WORK TO BE COMPLETED: Take the records from the line with "Where should I click to: Grab" up to and including the line with "coord(42,80)", substitute "page" for "section", and write out only those lines with everything else unchanged.

RECORDED DATA:
-=-=-=-=-

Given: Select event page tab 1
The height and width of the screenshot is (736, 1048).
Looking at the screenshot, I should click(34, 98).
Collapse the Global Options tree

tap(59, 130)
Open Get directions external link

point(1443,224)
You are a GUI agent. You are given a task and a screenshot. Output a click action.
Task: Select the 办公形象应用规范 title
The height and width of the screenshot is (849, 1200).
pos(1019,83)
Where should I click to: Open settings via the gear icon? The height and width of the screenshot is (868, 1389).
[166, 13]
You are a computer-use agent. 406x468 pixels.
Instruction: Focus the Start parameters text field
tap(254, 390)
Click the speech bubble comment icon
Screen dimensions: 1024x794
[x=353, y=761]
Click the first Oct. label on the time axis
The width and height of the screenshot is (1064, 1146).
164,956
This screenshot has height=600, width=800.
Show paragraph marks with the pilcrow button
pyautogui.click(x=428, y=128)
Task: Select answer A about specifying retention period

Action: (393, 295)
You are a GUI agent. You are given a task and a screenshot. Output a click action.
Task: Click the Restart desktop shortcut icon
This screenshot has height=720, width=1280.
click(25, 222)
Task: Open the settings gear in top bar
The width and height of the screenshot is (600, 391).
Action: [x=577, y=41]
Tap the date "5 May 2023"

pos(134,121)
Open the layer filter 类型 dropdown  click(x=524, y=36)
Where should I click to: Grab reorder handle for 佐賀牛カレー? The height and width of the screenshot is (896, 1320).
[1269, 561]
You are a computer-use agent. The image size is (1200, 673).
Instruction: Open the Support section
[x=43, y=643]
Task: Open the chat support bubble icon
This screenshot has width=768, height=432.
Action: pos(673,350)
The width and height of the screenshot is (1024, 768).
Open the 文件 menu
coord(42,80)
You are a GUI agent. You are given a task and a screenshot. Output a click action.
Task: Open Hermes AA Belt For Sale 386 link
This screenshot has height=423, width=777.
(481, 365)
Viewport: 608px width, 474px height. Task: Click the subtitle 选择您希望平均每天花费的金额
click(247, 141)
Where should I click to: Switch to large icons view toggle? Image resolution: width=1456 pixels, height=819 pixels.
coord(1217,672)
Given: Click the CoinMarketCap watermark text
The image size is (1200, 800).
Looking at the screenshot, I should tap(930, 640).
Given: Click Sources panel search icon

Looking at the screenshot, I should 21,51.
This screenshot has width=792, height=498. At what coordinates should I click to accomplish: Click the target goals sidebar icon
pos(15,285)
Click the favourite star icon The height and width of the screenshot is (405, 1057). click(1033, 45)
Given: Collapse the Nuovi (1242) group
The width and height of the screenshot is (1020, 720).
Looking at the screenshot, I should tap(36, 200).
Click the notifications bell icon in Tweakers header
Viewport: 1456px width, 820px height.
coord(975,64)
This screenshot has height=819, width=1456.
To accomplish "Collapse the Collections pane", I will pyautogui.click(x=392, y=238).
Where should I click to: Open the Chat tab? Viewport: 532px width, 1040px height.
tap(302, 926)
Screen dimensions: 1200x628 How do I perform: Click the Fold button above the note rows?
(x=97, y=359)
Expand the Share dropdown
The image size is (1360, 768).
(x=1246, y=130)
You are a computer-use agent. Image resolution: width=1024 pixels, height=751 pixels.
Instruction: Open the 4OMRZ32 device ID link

-=-=-=-=-

TASK RESPONSE:
Where should I click to: Grab reorder handle for 佐賀牛カレー? The height and width of the screenshot is (896, 1320).
[1269, 561]
You are a computer-use agent. The image size is (1200, 673).
Instruction: Open the Support page
[x=43, y=643]
Task: Open the chat support bubble icon
This screenshot has width=768, height=432.
Action: pos(673,350)
The width and height of the screenshot is (1024, 768).
Open the 文件 menu
coord(42,80)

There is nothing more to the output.